Nathan's Lucubrations; on computers, music and the outdoors

19 11 2015

Thu, 19 Nov 2015

The Answer is Always Rebase

While I'm no expert on git, I've used it enough to have formed some opinions, and the first one is that people who call it "overly complicated" or "not user friendly" are wrong. This simple fact is not up for debate.

Where things get interesting is when you decide certain things like whether or not to have a linear history (via rebase) or to use merge commits in all their soul-crushing hairy glory. You might be able to guess where I stand on this matter, but let me just try to convince you, as others have tried to convince me:

Take the argument that merge --rebase will break your unit tests, and there's nothing you can do about it. While it is commendable to ensure that every commit builds and passes tests, the assertion that merge rebase will break tests irreperably is flatly not true. How do I know? Because, I merge-rebase all the time, and have a strict policy of all commits to the public repository (origin/master) will build and pass tests.

And how do I accomplish this feat? Simple: rebase. The answer is always rebase. Made a typo in your commit message? Rebase (although this has handily been aliased to "commit --amend", it's still technically a rebase). Have a commit that reverts a commit immediately preceding it? Rebase-squash cancels them out. Have a commit with unit test for a feature implemented in the next commit? Rebase them into one.

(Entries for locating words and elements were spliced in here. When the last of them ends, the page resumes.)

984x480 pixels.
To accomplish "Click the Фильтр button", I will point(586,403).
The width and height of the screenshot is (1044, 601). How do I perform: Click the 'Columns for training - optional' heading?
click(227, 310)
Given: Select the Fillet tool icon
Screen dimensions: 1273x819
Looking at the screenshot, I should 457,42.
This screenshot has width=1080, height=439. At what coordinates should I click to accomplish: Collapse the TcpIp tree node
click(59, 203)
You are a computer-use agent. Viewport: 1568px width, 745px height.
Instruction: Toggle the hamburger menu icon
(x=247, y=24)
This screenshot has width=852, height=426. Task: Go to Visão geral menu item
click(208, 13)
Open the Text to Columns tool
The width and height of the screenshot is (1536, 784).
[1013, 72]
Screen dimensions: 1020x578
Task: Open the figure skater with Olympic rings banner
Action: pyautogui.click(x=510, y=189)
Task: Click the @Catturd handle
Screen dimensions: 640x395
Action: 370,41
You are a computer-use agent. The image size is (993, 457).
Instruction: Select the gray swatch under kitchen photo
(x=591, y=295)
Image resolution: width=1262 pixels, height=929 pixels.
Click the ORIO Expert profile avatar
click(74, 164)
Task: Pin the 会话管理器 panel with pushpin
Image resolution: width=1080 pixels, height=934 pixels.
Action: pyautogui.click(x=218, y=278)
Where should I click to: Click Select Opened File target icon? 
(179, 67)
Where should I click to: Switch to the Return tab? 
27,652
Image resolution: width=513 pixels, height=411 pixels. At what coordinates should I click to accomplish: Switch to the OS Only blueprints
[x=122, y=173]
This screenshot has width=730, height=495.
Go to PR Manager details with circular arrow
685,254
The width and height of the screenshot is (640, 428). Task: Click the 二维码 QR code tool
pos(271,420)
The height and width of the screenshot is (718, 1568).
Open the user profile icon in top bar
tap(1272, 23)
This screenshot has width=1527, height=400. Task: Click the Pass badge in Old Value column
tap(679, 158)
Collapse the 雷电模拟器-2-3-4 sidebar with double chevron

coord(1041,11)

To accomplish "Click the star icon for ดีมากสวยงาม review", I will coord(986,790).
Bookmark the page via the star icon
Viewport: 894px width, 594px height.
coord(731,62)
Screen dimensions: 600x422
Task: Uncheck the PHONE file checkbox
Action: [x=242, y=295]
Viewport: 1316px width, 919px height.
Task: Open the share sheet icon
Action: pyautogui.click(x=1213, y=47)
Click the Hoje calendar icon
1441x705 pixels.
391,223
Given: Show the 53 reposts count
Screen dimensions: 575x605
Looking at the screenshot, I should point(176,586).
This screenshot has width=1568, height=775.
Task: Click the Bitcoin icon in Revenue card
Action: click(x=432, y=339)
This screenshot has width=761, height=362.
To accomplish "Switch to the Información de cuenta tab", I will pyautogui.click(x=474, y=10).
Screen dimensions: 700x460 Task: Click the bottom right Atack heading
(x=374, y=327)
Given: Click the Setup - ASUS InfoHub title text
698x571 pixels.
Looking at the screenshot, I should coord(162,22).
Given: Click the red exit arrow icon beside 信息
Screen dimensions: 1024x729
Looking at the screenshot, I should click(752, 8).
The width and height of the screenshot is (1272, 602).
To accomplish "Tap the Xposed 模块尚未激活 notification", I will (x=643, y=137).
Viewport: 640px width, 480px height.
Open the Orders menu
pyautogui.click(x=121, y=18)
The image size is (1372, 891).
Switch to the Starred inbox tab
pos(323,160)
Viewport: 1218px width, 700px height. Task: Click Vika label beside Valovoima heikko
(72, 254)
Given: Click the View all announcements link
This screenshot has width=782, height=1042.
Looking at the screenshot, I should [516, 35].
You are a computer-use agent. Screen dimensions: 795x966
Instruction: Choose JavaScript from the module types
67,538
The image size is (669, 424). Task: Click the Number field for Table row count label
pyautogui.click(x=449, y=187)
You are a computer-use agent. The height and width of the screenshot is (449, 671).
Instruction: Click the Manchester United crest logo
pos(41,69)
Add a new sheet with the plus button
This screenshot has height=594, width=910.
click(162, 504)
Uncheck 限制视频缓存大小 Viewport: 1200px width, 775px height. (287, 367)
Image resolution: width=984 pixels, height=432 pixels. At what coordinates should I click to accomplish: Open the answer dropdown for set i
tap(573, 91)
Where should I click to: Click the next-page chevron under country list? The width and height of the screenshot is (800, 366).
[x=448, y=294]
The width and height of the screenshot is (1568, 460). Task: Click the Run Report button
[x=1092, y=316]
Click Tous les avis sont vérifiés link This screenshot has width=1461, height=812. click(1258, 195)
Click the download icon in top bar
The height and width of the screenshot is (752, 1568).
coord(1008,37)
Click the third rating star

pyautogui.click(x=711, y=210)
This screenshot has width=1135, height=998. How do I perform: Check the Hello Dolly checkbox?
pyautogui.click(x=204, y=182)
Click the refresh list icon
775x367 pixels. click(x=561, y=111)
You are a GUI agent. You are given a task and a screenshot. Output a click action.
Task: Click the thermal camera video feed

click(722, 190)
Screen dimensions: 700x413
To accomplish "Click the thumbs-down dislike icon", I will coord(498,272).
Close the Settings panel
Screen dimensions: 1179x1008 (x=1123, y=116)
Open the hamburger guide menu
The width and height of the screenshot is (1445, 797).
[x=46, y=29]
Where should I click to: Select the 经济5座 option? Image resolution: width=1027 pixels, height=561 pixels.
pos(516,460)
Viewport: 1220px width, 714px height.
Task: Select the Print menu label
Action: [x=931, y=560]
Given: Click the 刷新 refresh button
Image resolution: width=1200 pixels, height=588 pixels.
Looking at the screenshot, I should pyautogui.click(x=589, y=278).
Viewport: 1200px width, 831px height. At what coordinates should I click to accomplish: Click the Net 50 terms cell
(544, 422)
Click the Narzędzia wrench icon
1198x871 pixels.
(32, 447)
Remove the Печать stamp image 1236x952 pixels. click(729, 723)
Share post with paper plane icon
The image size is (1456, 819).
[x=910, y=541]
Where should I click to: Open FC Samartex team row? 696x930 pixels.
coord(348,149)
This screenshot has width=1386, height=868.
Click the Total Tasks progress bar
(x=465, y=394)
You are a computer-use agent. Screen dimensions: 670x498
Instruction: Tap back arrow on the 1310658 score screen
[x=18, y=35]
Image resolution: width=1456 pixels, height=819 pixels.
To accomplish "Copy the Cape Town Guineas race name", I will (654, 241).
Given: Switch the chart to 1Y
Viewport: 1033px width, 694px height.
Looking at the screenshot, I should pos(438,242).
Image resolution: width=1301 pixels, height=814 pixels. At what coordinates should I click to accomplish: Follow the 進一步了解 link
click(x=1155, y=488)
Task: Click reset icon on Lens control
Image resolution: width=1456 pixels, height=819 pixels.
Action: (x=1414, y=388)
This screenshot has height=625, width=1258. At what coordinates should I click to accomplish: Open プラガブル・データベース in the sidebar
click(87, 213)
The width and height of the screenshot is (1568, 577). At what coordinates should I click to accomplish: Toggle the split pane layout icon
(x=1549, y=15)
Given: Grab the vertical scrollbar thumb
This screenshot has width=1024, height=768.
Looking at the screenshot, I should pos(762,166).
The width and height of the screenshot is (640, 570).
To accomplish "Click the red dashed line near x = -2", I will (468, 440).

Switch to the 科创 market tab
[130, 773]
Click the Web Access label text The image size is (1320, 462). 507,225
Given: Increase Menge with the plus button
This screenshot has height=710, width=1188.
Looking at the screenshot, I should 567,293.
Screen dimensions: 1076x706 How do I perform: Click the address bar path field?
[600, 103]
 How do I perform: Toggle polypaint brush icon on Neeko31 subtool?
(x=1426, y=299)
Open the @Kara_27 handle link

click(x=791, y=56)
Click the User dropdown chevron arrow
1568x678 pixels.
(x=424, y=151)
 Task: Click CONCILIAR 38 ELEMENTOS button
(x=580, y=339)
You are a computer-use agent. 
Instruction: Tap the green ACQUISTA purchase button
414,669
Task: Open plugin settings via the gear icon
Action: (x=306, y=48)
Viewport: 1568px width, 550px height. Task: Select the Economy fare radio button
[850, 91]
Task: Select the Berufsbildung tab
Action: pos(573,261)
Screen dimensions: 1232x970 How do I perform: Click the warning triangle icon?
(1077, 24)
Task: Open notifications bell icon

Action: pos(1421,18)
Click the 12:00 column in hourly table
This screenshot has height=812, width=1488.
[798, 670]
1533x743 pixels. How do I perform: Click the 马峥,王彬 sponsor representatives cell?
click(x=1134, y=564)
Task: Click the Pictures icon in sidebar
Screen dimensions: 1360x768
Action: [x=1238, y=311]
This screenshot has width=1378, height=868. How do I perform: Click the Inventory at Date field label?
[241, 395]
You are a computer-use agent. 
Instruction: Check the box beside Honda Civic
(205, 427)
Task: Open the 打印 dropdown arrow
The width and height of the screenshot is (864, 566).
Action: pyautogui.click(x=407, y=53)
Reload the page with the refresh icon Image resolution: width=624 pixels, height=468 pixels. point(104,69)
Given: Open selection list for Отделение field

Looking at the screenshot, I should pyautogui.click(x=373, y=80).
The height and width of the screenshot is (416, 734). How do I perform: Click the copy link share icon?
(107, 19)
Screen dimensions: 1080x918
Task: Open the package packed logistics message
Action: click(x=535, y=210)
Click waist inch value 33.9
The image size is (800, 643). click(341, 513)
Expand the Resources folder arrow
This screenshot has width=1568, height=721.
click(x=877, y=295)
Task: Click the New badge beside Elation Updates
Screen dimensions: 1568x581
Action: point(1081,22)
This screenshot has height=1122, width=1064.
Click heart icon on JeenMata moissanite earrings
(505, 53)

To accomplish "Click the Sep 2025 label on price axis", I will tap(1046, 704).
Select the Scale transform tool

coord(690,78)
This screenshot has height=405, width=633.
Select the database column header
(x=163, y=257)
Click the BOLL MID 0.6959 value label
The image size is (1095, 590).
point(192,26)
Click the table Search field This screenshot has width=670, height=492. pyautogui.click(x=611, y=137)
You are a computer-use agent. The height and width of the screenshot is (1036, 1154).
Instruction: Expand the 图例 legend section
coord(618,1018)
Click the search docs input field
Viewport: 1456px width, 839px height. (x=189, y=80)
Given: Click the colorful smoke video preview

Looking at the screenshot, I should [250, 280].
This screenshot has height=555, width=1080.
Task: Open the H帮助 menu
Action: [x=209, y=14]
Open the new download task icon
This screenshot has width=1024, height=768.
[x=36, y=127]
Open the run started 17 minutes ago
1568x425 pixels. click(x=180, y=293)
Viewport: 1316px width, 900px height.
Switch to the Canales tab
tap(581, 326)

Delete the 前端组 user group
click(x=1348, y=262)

So, just for more detail, here's a brief overview of my setup: Gerrit hooked up to Jenkins, where every commit must compile and pass over 300 unit/regression tests on six different build configurations between two compilers with every single warning as an error, on two operating systems, pass a wide variety of linters, and also have everything documented down to parameters and return values.

This setup doesn't allow for broken pushes, and if someone pushes something that passes all the automated tests and a human code reviews and accepts it, you will have to pull those changes down and replay your work on top of them. How do you do that? I'll give you a hint: it's one word and the output message from the command sounds similar to my last sentence (hint: it's rebase).

"But what if there's a conflict?" you say. If there's a conflict, then merge would have had a conflict to resolve as well, and at least you know that since you were slow on the draw, you have to change your code to accomodate the code that's already been accepted. "But what if upstream's changes break my changes?" you say. Well, then fix your changes. "But what if it breaks my new, as yet unaccepted tests?" If the previously pushed code is broken, treat it as a bugfix, fix it on a different branch, squash the test and fix into one commit with rebase, and push that, then switch to your original branch, rebase it on top of your bugfix/test change and continue working on your other changes. No matter what version control you use, there will be cases where you have to integrate your changes with other peoples' changes, and part of being a professional is handling this with grace (or just making your changes modular and isolated enough that they don't conflict in the first place).

Remember: in my system, any change is rejected if it breaks the tests. Therefore it's impossible to get a change in, merge or rebase, that will break the tests. If you're adding a new test to catch a bug, good! But sometimes that means you have to fix the bug, even if you didn't create it, and even if it didn't exist when you created the test.

So the real question becomes, if it works for both rebase and merge, why not use merge? Well, I'll admit this comes down to personal preference and aesthetics, but I feel with good justification: I don't care about every time a developer reverted an immediately preceding change because they tried something out and found out it didn't work or wasn't what they wanted. I don't want to see the often confused, muddled thought process that eventually made it's way to a working piece of code. That shouldn't be in the public repo, and I definitely don't want to have to bisect over it. I want a linear, coherent, cleaned up public repository history that I can quickly and easily bisect, without having to do exponential diving trips down different branches. You get a clean history by rebasing before pushing to the public repository.